Nine in ten Nottinghamshire schools still contain potentially lethal asbestos

Nine in ten schools in Nottinghamshire still contain asbestos – and nearly £200,000 in damages has been paid to employees who have been exposed to it in the past.

Around 88 per cent of schools, out of the 252 on Nottinghamshire County Council’s books, are asbestos registered.

A Freedom of Information request, submitted by Notts TV News, shows that, since April 2010, £196,907 has been paid to two out of a total of four claimants.

Two claimants developed asbestos-related diseases as a result of exposure to asbestos during their employment at unnamed schools in the past.

Three claimants were teachers, the other was a caretaker, and all said they had been exposed to dangerous asbestos fibres in the air.

No pupils, past or present, are known to have ever been affected by exposure to asbestos in schools.

Asbestos can be found in buildings made or refurbished before the year 2000; it was banned from being used as a construction material in 1999.

Mesothelioma is a cancer and can result from low-level exposure to asbestos – it still has no cure, and asbestos still kills around 5,000 workers each year.

When materials containing asbestos are disturbed or damaged, fibres are released into the air, becoming dangerous. When these fibres are inhaled they can cause serious medical conditions, such as cancer – some of which take a long time to develop.

Joanne Gordon, co-ordinator of Derbyshire Asbestos Support, an organisation which works to help people affected by asbestos-related diseases in Derbyshire, Nottinghamshire, Leicestershire, Northamptonshire and Lincolnshire, described the number of schools with asbestos present as “high”.

She said:

“We are seeing people who are being diagnosed with Mesothelioma regularly. We have had a percentage of people who have been teachers that have been diagnosed with Mesothelioma. It’s something we’re concerned about.”

Our concern is that schools are environments where asbestos could be an issue regularly because children might knock against it, kick a ball against it.”

The council, meanwhile, said it takes the management of asbestos “very seriously”.
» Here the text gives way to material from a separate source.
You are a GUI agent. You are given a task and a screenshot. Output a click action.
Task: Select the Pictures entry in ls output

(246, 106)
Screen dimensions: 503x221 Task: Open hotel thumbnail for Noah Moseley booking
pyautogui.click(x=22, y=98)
The council has a Local Asbestos Management Plan (LAMP) which covers 504 sites, including the 222 schools on the asbestos register. The plan sets out how each site is managed safely by those responsible.

In a statement, the council said:

“In schools, that responsibility lies with the head teacher. The LAMP covers issues such as communication, training, monitoring and record keeping, managing contractors, and dealing with emergencies.

The asbestos registers are maintained by yearly inspections carried out by directly employed specialist surveyors. During their visit, they carry out an audit of the LAMP to check that it is in place and being implemented.”

The figures released under the request do not include Nottingham city schools, which are kept on a separate register.

According to the Derbyshire Asbestos Support Team, more money has been paid out in damages to people affected by asbestos in Derbyshire schools than those in Nottinghamshire – but that, as a whole, there is more asbestos across Nottinghamshire than Derbyshire.

Gordon said asbestos can be found in classrooms, corridors, gyms, halls and around windows and boilers.

The support group recently developed an interactive function where asbestos may be found in schools to raise awareness for teachers and school staff.